### WHAT TO PRODUCE
At the line containing "The height and", begin repeating lines exactly, and stop only after the final line of the records below.

### ENTRIES SUPPLIED
---+---

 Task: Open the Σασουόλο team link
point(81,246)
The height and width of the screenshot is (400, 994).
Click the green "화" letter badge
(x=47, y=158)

---+---

### ANSWER TO THIS TASK
The height and width of the screenshot is (400, 994).
Click the green "화" letter badge
(x=47, y=158)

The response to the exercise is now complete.